ABOUT THIS TASK
Output exactly the lines that run from the top of the entries to the line holding "Given: Open the meeting details info icon", including both of those lines.

PROVIDED MATERIAL
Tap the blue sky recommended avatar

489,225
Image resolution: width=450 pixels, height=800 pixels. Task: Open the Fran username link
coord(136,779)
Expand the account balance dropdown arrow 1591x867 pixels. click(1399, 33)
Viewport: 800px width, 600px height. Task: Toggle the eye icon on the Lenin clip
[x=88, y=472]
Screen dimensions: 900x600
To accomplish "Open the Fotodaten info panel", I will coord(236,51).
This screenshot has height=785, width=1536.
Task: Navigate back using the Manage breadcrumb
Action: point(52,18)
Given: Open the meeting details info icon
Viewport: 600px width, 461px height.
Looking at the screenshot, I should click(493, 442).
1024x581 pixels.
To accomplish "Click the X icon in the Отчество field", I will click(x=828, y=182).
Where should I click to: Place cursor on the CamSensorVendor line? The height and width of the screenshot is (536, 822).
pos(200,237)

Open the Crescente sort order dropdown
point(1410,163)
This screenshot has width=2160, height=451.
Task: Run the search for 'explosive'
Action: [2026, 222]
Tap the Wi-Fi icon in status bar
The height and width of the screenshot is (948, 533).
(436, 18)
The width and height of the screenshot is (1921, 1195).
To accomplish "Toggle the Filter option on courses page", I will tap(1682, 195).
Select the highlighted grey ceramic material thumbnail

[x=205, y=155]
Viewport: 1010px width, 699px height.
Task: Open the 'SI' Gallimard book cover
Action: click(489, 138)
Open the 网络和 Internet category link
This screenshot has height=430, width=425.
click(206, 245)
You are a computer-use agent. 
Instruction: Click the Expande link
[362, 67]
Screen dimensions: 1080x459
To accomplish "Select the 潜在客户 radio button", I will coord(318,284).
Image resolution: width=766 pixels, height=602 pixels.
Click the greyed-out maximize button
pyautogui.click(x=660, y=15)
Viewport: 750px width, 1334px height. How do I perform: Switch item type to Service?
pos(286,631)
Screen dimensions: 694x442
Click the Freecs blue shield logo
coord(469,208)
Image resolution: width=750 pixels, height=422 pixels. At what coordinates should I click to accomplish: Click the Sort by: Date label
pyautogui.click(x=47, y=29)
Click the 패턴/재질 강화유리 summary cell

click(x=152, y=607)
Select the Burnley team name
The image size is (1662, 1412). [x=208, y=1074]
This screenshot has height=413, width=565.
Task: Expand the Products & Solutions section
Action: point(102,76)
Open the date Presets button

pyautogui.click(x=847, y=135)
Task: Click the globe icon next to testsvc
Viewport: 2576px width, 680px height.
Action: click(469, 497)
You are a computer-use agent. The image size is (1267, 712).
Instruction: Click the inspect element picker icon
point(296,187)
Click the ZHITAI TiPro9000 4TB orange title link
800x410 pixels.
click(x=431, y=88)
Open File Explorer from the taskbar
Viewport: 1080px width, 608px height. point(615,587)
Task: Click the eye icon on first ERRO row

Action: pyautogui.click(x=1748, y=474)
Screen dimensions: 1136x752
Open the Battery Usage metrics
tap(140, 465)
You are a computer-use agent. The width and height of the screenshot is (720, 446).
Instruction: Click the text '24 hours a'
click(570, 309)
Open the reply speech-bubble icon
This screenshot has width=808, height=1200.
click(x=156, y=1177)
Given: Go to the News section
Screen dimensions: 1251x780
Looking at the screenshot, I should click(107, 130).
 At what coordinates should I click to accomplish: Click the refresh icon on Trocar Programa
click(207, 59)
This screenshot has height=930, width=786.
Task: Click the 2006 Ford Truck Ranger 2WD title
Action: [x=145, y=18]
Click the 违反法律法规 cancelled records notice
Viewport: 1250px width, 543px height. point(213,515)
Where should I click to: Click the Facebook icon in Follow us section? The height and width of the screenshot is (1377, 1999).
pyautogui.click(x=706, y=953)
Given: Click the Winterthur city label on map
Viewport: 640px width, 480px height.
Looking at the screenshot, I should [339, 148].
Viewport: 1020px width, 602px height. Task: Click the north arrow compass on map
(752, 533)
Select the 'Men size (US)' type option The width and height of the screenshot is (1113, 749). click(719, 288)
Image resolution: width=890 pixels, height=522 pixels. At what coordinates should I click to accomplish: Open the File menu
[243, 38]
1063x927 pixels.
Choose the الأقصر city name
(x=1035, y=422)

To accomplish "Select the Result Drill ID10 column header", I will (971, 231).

OUTPUT OF THE TASK
Tap the blue sky recommended avatar

489,225
Image resolution: width=450 pixels, height=800 pixels. Task: Open the Fran username link
coord(136,779)
Expand the account balance dropdown arrow 1591x867 pixels. click(1399, 33)
Viewport: 800px width, 600px height. Task: Toggle the eye icon on the Lenin clip
[x=88, y=472]
Screen dimensions: 900x600
To accomplish "Open the Fotodaten info panel", I will coord(236,51).
This screenshot has height=785, width=1536.
Task: Navigate back using the Manage breadcrumb
Action: point(52,18)
Given: Open the meeting details info icon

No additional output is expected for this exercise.